Winston Ezequiel Manrique Canales. 43 años. 1 metro 70. Vive en La Victoria. La primera vez que lo vi me esperaba en la puerta de RPP. Quería hablar conmigo. Hacía tres días que me esperaba desde las 5 a.m. “Parece un tipo raro”, me dijeron los de seguridad. Salí a ver qué necesitaba. Supuse que era uno de los tantos oyentes que a veces nos buscan personalmente para contarnos sus problemas.
Tenía una mirada hosca, perdida. Parecía molesto. “Usted me ha estado llamando. Me ha dicho que venga. Todas las mañanas me llama por la televisión”. Mi primera reacción fue de pena.

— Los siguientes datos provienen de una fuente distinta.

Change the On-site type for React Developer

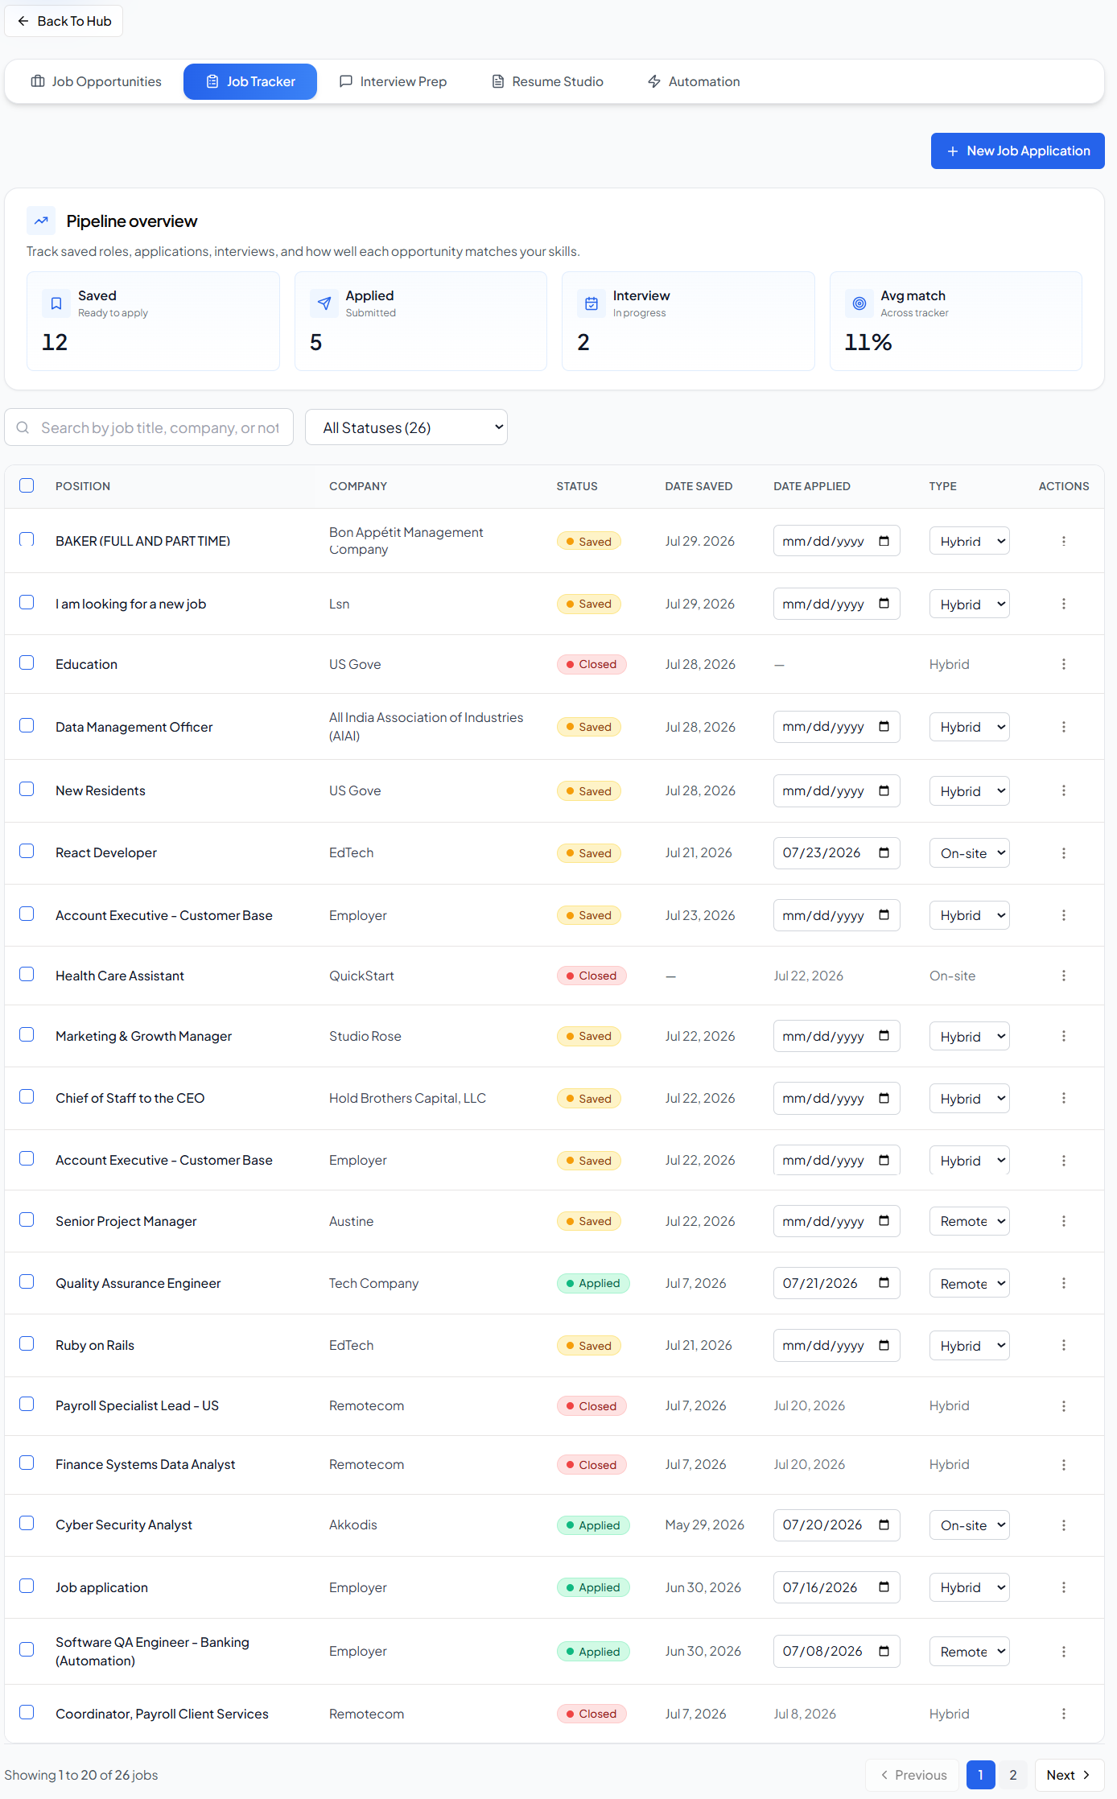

Frente a mí, un hombre joven y aparentemente sano, daba cuenta de uno de los peores males que puede padecer un ser humano: demencia, locura, esquizofrenia, pónganle el nombre que quieran. Pero lo cierto es que Winston Ezequiel Manrique Canales había creado una historia en su cabeza que para el mundo entero es una fantasía y para él una realidad: que yo era su esposa y lo llamaba todas las mañanas por las ondas satelitales de la televisión (sic). Lo traté con amabilidad, le dije que estaba confundido y creí despedirme de él. Y digo creí, porque desde octubre del año pasado arrancó una historia que tiene un principio, pero no sé si tenga un final (feliz).
Winston Ezequiel Manrique Canales, 43 años, 1 metro 70 de estatura, ya no me espera afuera de la radio. Ahora viene a mi casa. Se para en la calle. Toca el timbre a cualquier hora. Grita que es mi marido. Que yo lo he llamado por las ondas satelitales. Que yo soy la que lo acosa. Pelea con el guachimán. Pelea con los vecinos. Pelea con el serenazgo. Pelea con la policía. Y siempre vuelve. Con la mirada cada vez más hosca. Con el ceño más fruncido. Con la mente más revuelta. A la periodista Jessica Tapia la persiguió durante más de un año y el problema solo terminó cuando ella se fue a vivir a Estados Unidos. A mí me dejó en paz unos meses, pero hace unos días volvió a trastocar mi vida. Y no puedo dejar de imaginarlo como una sombra ajena, como una fiera que marca su huella tras cada uno de mis pasos.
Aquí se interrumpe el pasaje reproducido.